Regular expressions are useful in configuring scan activities:
- searching for file names on local drives; see How the file name search works with regex
- searching for certain results of logon attempts to Telnet servers; see Configuring scans of Telnet servers
- determining if a logon attempt to a Web server is successful; see How to use regular expressions when logging on to a Web site
General notes about creating a regex
A regex can be a simple pattern consisting of characters for which you want to find a direct match. For example, the pattern nap matches character combinations in strings only when exactly the characters n, a, and p occur together and in that exact sequence. A search on this pattern would return matches with strings such as snap and synapse. In both cases the match is with the substring nap. There is no match in the string an aperture because it does not contain the substring nap.
When a search requires a result other than a direct match, such as one or more n's or white space, the pattern requires special characters. For example, the pattern ab*c matches any character combination in which a single a is followed by 0 or more bs and then immediately followed by c.
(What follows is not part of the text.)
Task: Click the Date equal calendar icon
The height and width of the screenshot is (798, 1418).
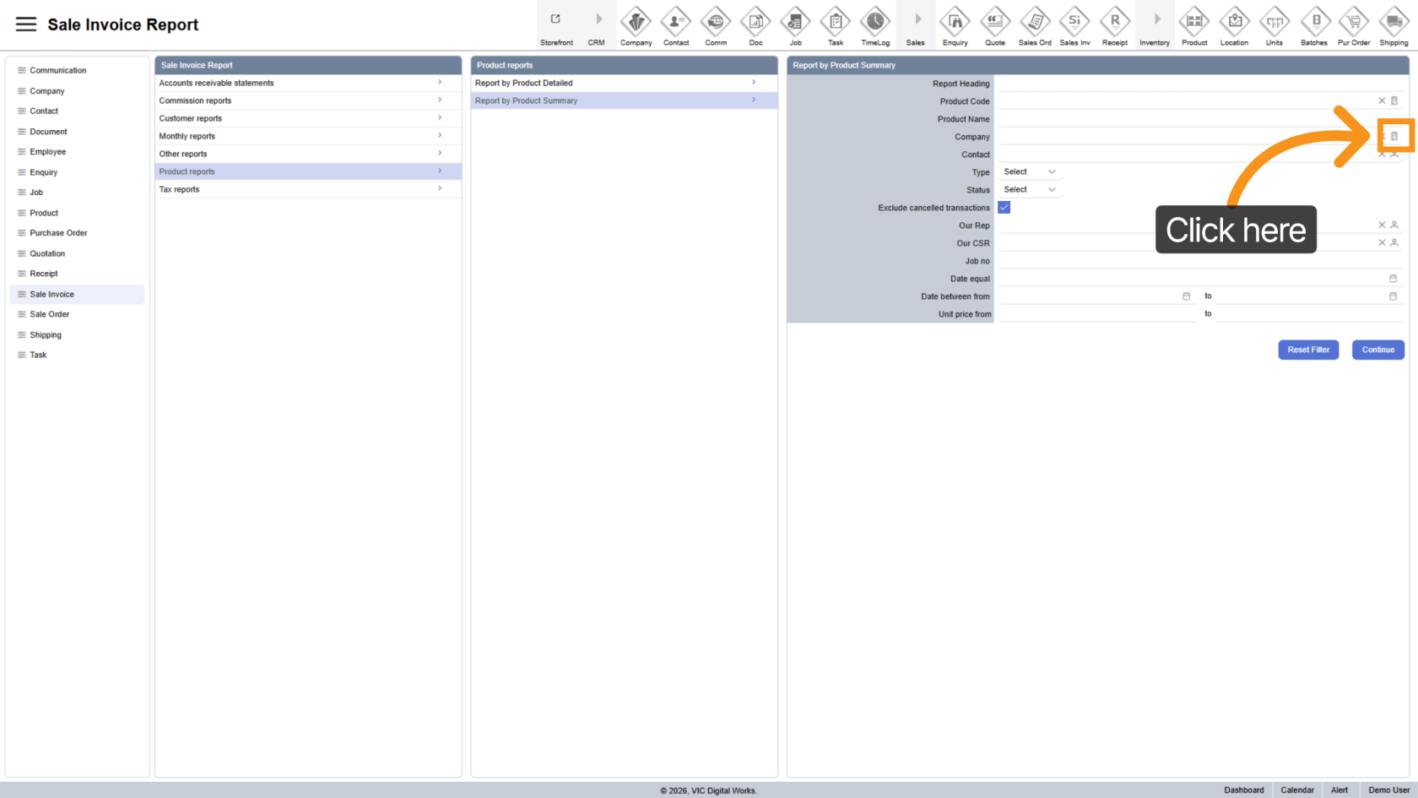Action: [x=1393, y=279]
The asterisk indicates 0 or more occurrences of the preceding character. In the string cbbabbbbcdebc, the pattern matches the substring abbbbc.
The asterisk is one example of how you can use a special character to modify a search. You can create various types of search parameters using other single and combined special characters.
How the file name search works with regex
Nexpose searches for matching files by comparing the search string against the entire directory path and file name. See Configuring file searches on target systems. Files and directories appear in the results table if they have any greedy matches against the search pattern. If you don't include regex anchors, such ^ and $, the search can result in multiple matches. Refer to the following examples to further understand how the search algorithm works with regular expressions. Note that the search matches are in bold typeface.
With search pattern .*xls
- the following search input, C$/Documents and Settings/user/My Documents/patientData.xls results in one match: C$/Documents and Settings/user/My Documents/patientData.xls
- the following search input, C$/Documents and Settings/user/My Documents/patientData.doc results in no matches *the following search input, C$/Documents and Settings/user/My Documents/xls/patientData.xls results in one match: C$/Documents and Settings/user/My Documents/xls/patientData.xls
- the following search input, C$/Documents and Settings/user/My Documents/xls/patientData.doc results in one match: C$/Documents and Settings/user/My Documents/xls/patientData.doc
With search pattern^.*xls$:
- the following search input, C$/Documents and Settings/user/My Documents/patientData.xls results in one match: C$/Documents and Settings/user/My Documents/patientData.xls
- the following search input, C$/Documents and Settings/user/My Documents/patientData.docresults in no matches
How to use regular expressions when logging on to a Web site
When Nexpose makes a successful attempt to log on to a Web application, the Web server returns an HTML page that a user typically sees after a successful logon. If the logon attempt fails, the Web server returns an HTML page with a failure message, such as “Invalid password.”
Configuring the application to log on to a Web application with an HTML form or HTTP headers involves specifying a regex for the failure message. During the logon process, it attempts to match the regex against the HTML page with the failure message. If there is a match, the application recognizes that the attempt failed. It then displays a failure notification in the scan logs and in the Security Console Web interface. If there is no match, the application recognizes that the attempt was successful and proceeds with the scan.